§ Instruction: Copy out the material below line for line, keeping every word and mark the same.

§ Given records:
▬▬▬▬▬▬

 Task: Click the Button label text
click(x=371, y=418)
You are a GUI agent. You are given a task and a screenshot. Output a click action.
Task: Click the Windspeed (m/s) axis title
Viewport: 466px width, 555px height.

▬▬▬▬▬▬

§ Answer to this task:
 Task: Click the Button label text
click(x=371, y=418)
You are a GUI agent. You are given a task and a screenshot. Output a click action.
Task: Click the Windspeed (m/s) axis title
Viewport: 466px width, 555px height.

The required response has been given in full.